In 30 Seconds
- The objective is what the character wants to achieve in a given scene — it is the fundamental engine of dramatic action.
- Objectives should be formulated as active, transitive verbs: “I want to convince,” “I want to seduce,” “I want to escape.”
- Without a clear objective, a performance has no direction, no urgency, and no conflict.
Key Takeaways
- Definition: The objective is the character’s specific want or goal in a scene — the answer to the question “What do I want?”
- Active verbs: Always formulate objectives using verbs that require another person: convince, seduce, intimidate, comfort, provoke. This ensures the objective drives action toward the partner.
- Obstacle creates drama: Every objective must meet an obstacle. Without obstacles, there is no conflict, and without conflict, there is no drama.
- Multiple levels: Objectives operate moment-to-moment, scene-by-scene, and across the entire arc of the play (super-objective).
- First question in rehearsal: “What does my character want?” is the most important question an actor can ask — and it must be answered before anything else.
What Is an Objective in Acting?
The objective is what the character wants to achieve in a given scene or in a single dramatic moment. It is the fundamental engine of stage action in the Stanislavski system and in all acting techniques derived from it. Without an objective, the actor has no reason to speak, move, or react — the performance becomes a sequence of words and gestures without direction or purpose.

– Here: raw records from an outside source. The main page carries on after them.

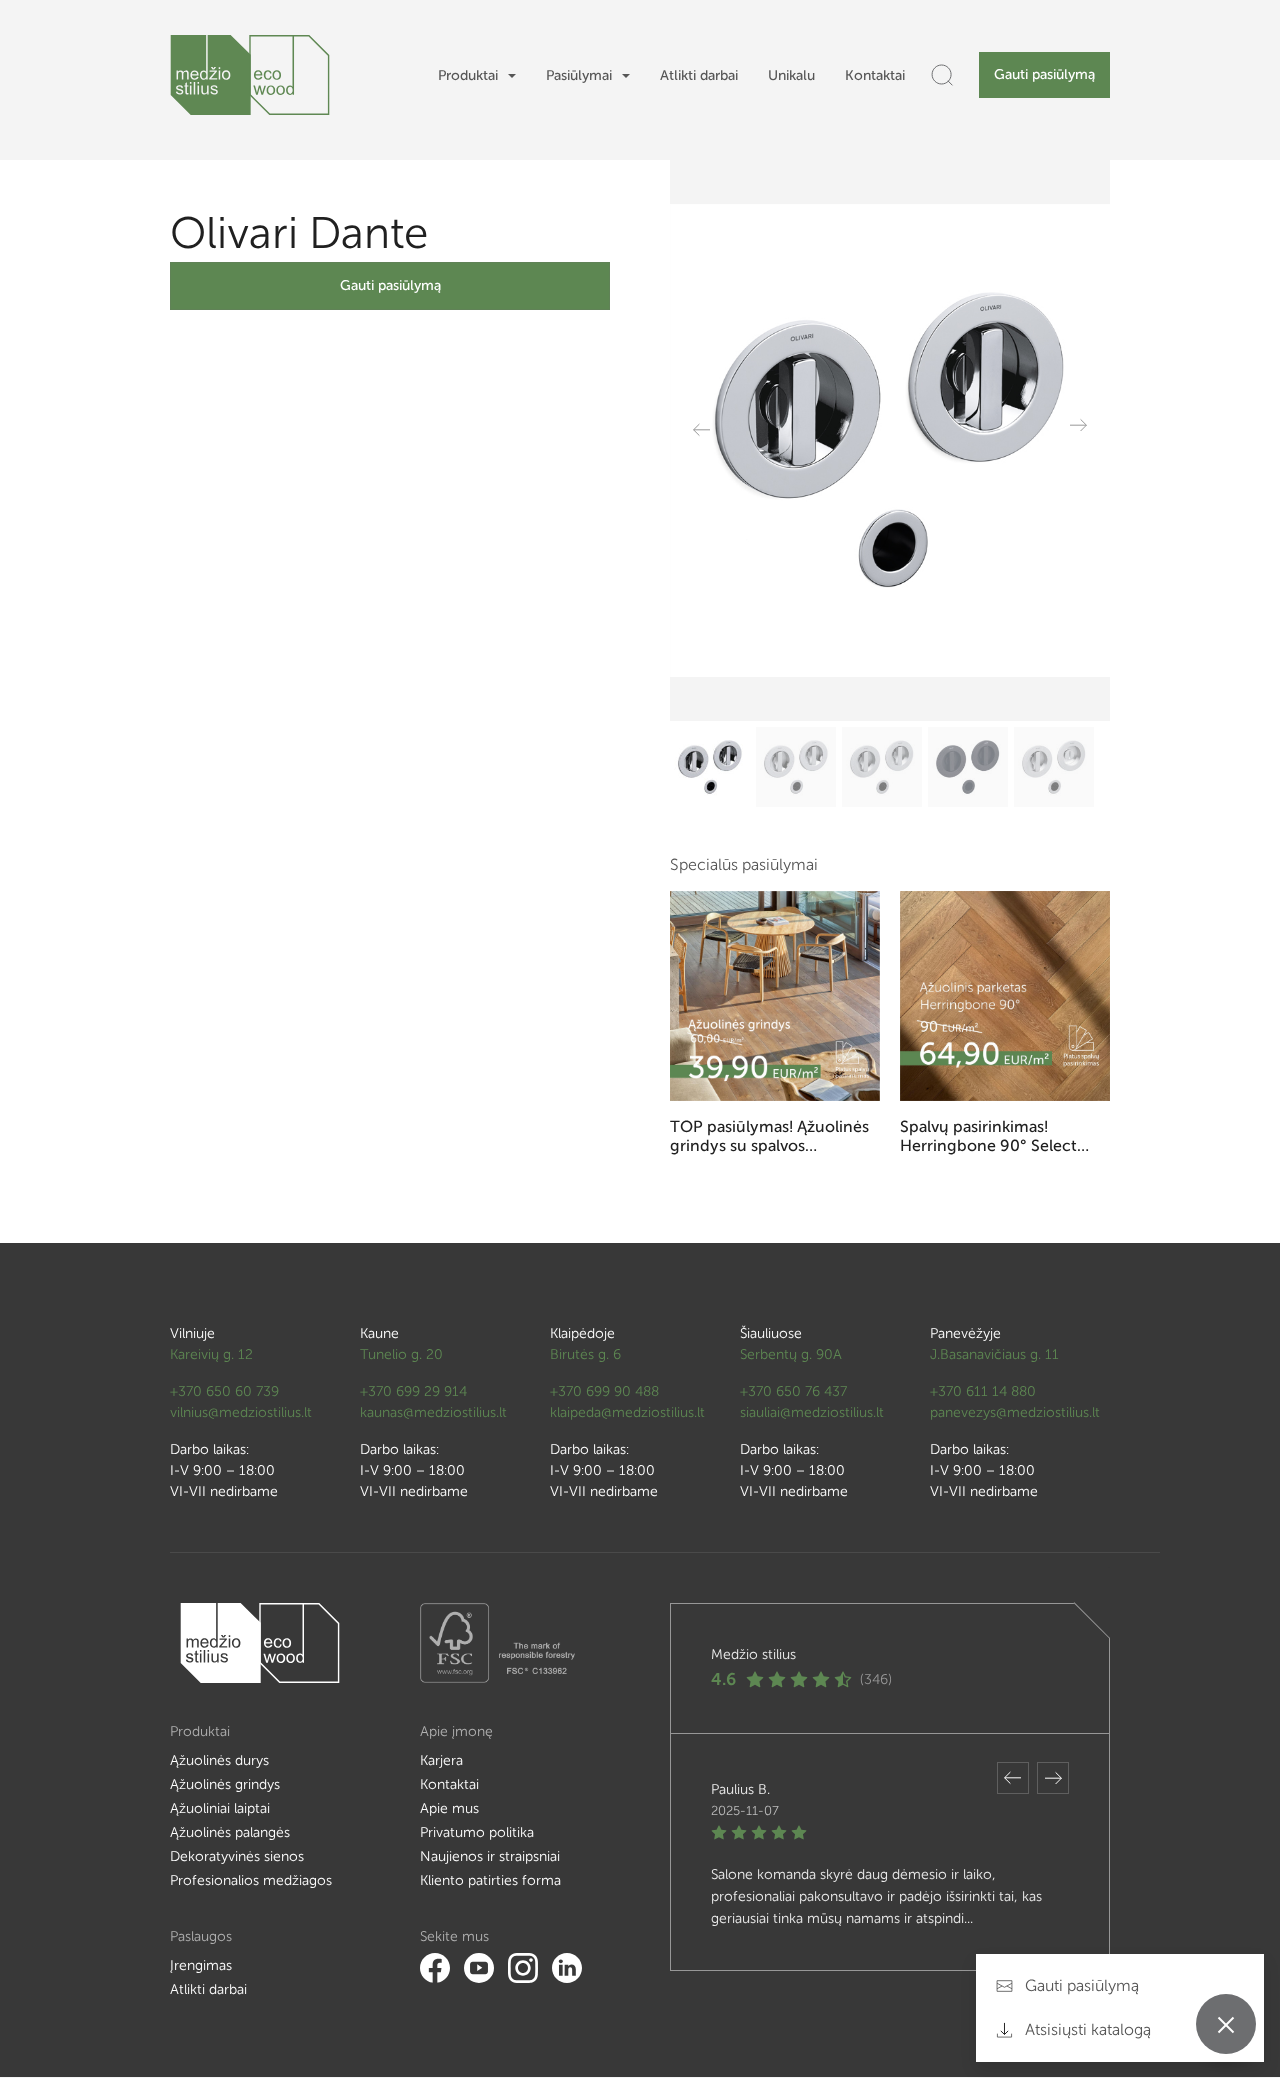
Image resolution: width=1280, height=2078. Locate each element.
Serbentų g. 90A (791, 1354)
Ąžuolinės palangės (230, 1832)
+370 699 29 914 (413, 1391)
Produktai (468, 75)
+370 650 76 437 (793, 1391)
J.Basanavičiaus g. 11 (994, 1354)
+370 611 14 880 (983, 1391)
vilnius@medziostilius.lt (241, 1412)
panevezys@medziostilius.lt (1015, 1412)
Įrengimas (201, 1965)
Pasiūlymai (579, 75)
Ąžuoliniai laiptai (220, 1808)
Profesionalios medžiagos (251, 1880)
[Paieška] (942, 75)
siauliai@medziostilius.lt (812, 1412)
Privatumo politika (477, 1832)
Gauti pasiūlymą (1044, 74)
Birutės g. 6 (585, 1354)
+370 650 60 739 (224, 1391)
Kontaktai (875, 75)
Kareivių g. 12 (211, 1354)
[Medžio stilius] (250, 75)
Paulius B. (740, 1789)
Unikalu (791, 75)
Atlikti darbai (699, 75)
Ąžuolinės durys (219, 1760)
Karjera (441, 1760)
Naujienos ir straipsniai (490, 1856)
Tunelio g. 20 (401, 1354)
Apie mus (449, 1808)
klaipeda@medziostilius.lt (627, 1412)
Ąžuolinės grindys (225, 1784)
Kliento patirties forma (490, 1880)
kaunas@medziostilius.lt (433, 1412)
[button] (1013, 1778)
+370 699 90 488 (604, 1391)
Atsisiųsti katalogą (1086, 2029)
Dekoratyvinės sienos (237, 1856)
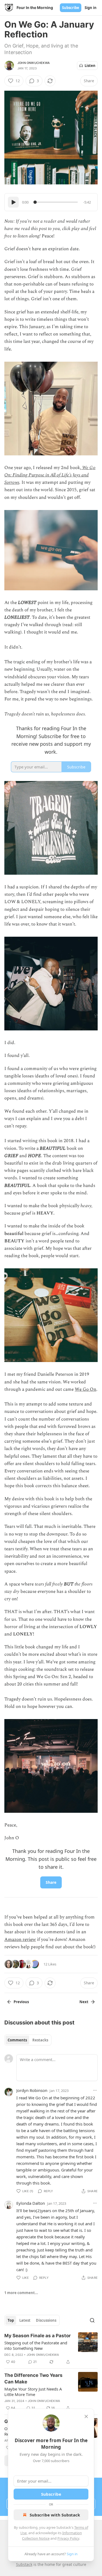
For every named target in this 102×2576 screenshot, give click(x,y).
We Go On (85, 1389)
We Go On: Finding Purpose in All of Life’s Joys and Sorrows (49, 475)
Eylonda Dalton (30, 2203)
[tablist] (27, 2040)
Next (83, 2001)
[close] (86, 2416)
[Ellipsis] (95, 2090)
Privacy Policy (68, 2538)
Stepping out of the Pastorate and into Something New (35, 2345)
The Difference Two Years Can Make (33, 2378)
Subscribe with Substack (55, 2515)
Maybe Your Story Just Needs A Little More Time (33, 2391)
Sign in (91, 7)
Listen (90, 65)
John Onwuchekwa (33, 63)
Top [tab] (11, 2320)
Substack (24, 2564)
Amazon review (20, 1939)
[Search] (92, 2320)
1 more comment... (21, 2292)
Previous (21, 2001)
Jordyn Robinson (31, 2090)
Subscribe (70, 7)
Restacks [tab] (40, 2040)
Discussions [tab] (46, 2320)
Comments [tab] (17, 2040)
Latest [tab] (24, 2320)
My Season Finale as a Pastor (37, 2335)
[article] (51, 2348)
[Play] (13, 202)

The objective is typically formulated as an active, transitive verb: “I want to convince,” “I want to seduce,” “I want to intimidate,” “I want to obtain forgiveness.” This formulation is crucial because it orients the actor toward action and toward the other characters on stage. A passive objective like “I want to be happy” gives the actor nothing to do. An active objective like “I want to win my father’s approval” creates a clear target and a specific set of behaviors.
How Objectives Work in Practice
In every scene, the actor must identify their objective and also the obstacle that stands in the way of achieving it. It is from the conflict between objective and obstacle that drama is born. If one character wants to confess their love and the obstacle is the other person’s indifference, the scene writes itself — every line becomes an attempt to break through that wall.
Objectives operate on several levels. The moment-to-moment objective is what the character wants right now — in this particular beat of the scene. The scene objective is the broader goal they pursue over the course of an entire scene. And the super-objective is the overarching desire that drives the character throughout the whole play. All three levels should be aligned: the moment-to-moment choices should serve the scene objective, which should serve the super-objective.
A practical example: In a scene where a character is interviewing for a job, the super-objective might be “I want to rebuild my life after a failure.” The scene objective might be “I want to convince this interviewer to hire me.” And the moment-to-moment objectives shift constantly: “I want to appear confident,” “I want to deflect the question about my past,” “I want to connect with them personally.”
How to Identify and Test Your Objectives
For the actor, working on objectives is as much an exercise in text analysis as it is in imagination. Start by asking: “What does my character want?” Then test your choice by asking three follow-up questions:
Is it specific? “I want something” is too vague. “I want her to admit she was wrong” is specific and playable.
Is it active? Can you pursue it through concrete behavior? If not, reformulate. “I want to feel better” is passive. “I want to make him laugh so I forget my pain” is active.
Is it strong enough? The stakes matter. If the character does not care deeply about achieving the objective, neither will the audience. Raise the stakes: what happens if they fail?
Common Mistakes
Choosing weak objectives. “I want to have a conversation” is not a dramatic objective. “I want to find out if she’s been lying to me” is. Always choose the strongest, most urgent version.
Changing objectives too often. In general, a character has one clear objective per scene. The tactics (how they pursue it) change constantly, but the underlying want stays consistent until something forces a genuine shift.
Playing the result instead of the objective. An actor who decides “my character is angry” is playing a result, not an objective. The objective should be what causes the anger — “I want justice” — and the anger emerges from the frustration of that pursuit.
FAQ
Q: What is the difference between an objective and a motivation?
A: The objective is what the character wants. The motivation is why they want it. Both are important, but the objective is what drives moment-to-moment behavior on stage.
Q: Can a character have multiple objectives in one scene?
A: Generally, one main objective per scene, but the tactics and sub-objectives shift constantly. If the main objective changes, it usually signals a major dramatic turning point.
Q: How do objectives relate to tactics?
A: The objective is the goal; tactics are the methods used to achieve it. If “I want to convince you” is the objective, the tactics might include flattery, logic, emotional appeal, or threat — and they shift based on what works.
Q: Do I need to formulate objectives consciously for every scene?
A: Yes, especially in training and early rehearsals. With experience, the process becomes more intuitive, but even seasoned actors return to this fundamental question when a scene is not working.
Q: What happens if the character achieves their objective?
A: Either a new objective emerges, or the scene ends. In well-written drama, objectives are rarely fully achieved — obstacles keep the conflict alive.